In the opinion of the majority of the court, Connecticut Mutual Life Insurance Co. v. Hillmon, 188 U. S. 208, 23 S. Ct. 294, 47 L. Ed. 446, is not to the contrary. In the statement at page 211 (23 S. Ct. 295), “Conceding that the great weight of authority supports the proposition of defendant,” which was that a single plaintiff in two consolidated cases was entitled to but three challenges, the court did not affirm the correctness of the proposition or give its approval thereto; it held—and nothing more was necessary—that in the circumstances the defendant could not in any event have been prejudiced, inasmuch as it had not exhausted its challenges.
An examination of the record and briefs filed in the Supreme Court discloses that the main ground of complaint against the opinion and decision in Butler v. Evening Post Publishing Co., supra, was the alleged failure of the Circuit Court of Appeals for the Fourth Circuit to follow the Hillmon Case, 188 U. S. 208, 23 S. Ct. 294, 47 L. Ed. 446. It is also to be noted that Mr. Justice Holmes, who participated in the decision in the Hillmon Case, concurred with Judge Putnam as against Judge Aldrich’s dissent on this very question in the Betts Case, supra.
A majority of the court cannot concur in the view of the trial judge that the single party, although entitled to as many peremptory challenges as the aggregate number to which the opposing parties may be entitled, must designate the case to which each peremptory challenge is to apply, at the risk of having each challenge construed as applying to each case. Simplification, not refinement, should be the aim of procedural rules.
Inasmuch as the evidence on wanton negligence clearly would not have justified the *435direction of a verdict for plaintiffs, we are constrained to hold the error in respect to the number of challenges so serious as to require a reversal of the judgment in each ease and a remanding of the cases for new trials.
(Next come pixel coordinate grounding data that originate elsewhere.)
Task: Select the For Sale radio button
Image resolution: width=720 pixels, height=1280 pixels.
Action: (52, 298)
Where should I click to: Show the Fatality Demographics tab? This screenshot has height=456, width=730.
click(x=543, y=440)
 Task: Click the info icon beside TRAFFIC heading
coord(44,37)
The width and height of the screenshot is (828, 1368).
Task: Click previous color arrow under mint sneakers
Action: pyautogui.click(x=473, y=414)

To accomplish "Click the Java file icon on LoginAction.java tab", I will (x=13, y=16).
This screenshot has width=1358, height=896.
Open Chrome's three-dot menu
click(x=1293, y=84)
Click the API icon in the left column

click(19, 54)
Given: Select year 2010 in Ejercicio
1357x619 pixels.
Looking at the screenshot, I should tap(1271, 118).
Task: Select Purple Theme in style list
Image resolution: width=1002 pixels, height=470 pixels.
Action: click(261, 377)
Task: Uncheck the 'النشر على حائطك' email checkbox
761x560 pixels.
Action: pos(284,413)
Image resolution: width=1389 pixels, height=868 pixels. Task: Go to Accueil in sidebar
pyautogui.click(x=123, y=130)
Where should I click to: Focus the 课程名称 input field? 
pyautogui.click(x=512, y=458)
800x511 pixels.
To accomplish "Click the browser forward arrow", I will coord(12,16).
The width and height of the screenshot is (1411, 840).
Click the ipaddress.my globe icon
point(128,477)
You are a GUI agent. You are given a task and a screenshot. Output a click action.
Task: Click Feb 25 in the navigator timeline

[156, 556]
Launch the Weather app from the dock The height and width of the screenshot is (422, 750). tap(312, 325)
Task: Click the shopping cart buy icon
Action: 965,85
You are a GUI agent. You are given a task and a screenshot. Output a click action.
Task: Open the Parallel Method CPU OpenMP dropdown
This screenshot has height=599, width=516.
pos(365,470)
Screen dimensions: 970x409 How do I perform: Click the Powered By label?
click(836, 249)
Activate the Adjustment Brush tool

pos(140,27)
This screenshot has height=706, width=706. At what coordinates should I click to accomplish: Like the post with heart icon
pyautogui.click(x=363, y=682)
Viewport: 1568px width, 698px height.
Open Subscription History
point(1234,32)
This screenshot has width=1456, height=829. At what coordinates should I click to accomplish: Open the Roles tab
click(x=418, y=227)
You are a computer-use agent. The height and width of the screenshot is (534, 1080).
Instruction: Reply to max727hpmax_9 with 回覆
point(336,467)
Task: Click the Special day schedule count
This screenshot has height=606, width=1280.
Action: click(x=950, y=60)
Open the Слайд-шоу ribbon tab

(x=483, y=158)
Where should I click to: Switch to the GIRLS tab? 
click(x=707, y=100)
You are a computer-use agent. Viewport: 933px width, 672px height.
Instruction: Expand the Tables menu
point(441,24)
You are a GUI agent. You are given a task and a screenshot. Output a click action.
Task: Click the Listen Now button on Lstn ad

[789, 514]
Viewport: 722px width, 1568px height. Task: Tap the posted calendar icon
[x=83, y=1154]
 “Whenever an injury for which compensation is payable under this act shall have been sustained under circumstances creating in some other person than the employer a legal liability to pay damages in respect thereto, the injured employé may at his option either claim compensation or proceed at law against such other person to recover damages or proceed against both the employer and such other person, but he shall not collect from both; and if compensation is awarded under this act the employer having paid the compensation or having become liable therefor, may collect in his own name or that of the injured employé from the other person in whom legal liability for damages exist, the indemnity paid or payable to the injured employé.”